NCRI

Britain orders trade halt with two Iranian regime’s firms

 LONDON — Britain has ordered financial companies to stop trade with two Iranian firms, Bank Mellat and the Islamic Republic of Iran Shipping Lines, amid alleged nuclear links, a minister said Monday.

In a statement to the House of Commons, Treasury minister Sarah McCarthy-Fry said the measure was taken because Bank Mellat had provided services to an organisation "connected to Iran's proliferation-sensitive activities."

It had also been "involved in transactions related to financing Iran's nuclear and ballistic missile programme," she said.

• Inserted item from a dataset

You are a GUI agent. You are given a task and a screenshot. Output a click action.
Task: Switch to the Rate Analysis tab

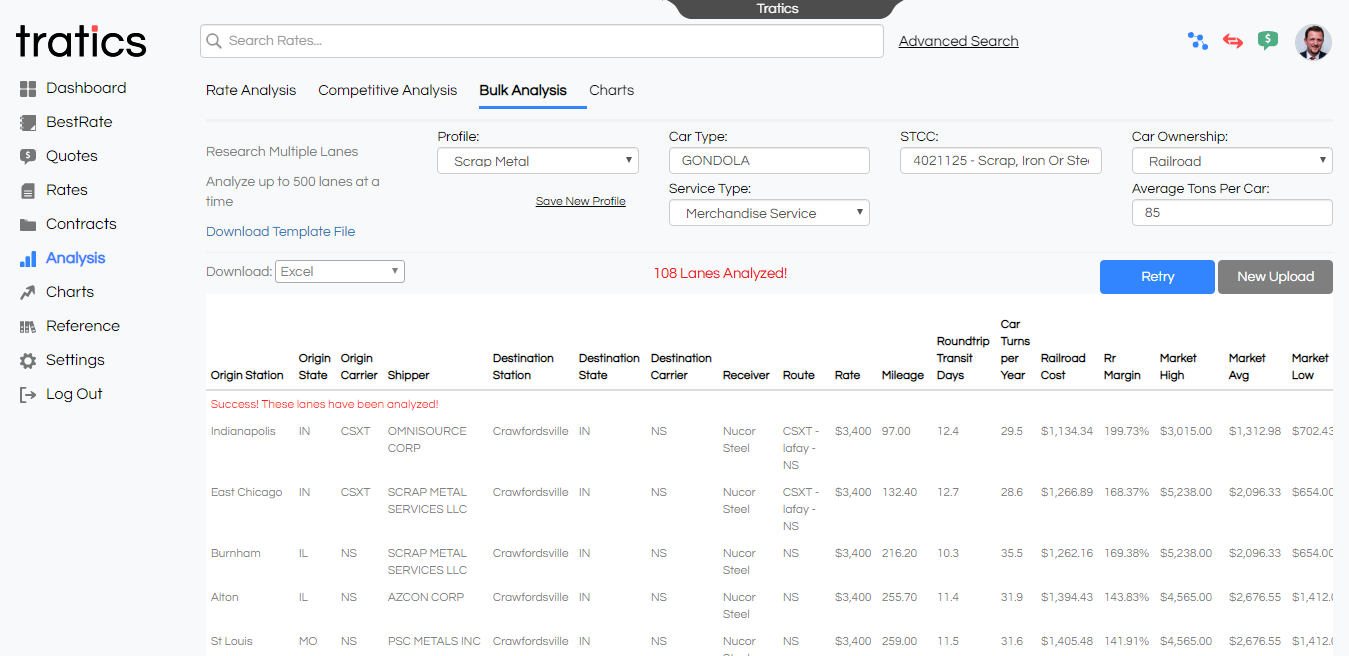(x=251, y=90)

The shipping firm had "transported goods for both Iran's ballistic missile and nuclear programmes," she added.

"Financial and credit institutions will no longer be able to enter into new transactions or business relationships with these entities, nor to continue with existing transactions or business relationships unless they are licensed by HM Treasury," McCarthy-Fry said in a written statement.

Western powers suspect Iran's nuclear programme is aimed at making atomic weapons, a charge strongly denied by Tehran.

World powers including Britain were outraged when Iran revealed last month that it was building a second uranium enrichment plant near the holy city of Qom.

But a Treasury spokesman said Monday's announcement was not connected to the latest developments in the stand-off.

The next stage in six-party talks on Iran's nuclear programme comes on October 19.

Officials from Iran, the United States, Russia, France and the International Atomic Energy Agency (IAEA) will meet in Vienna to work out the deals under which Tehran has said it is ready to buy 20 percent pure uranium from abroad.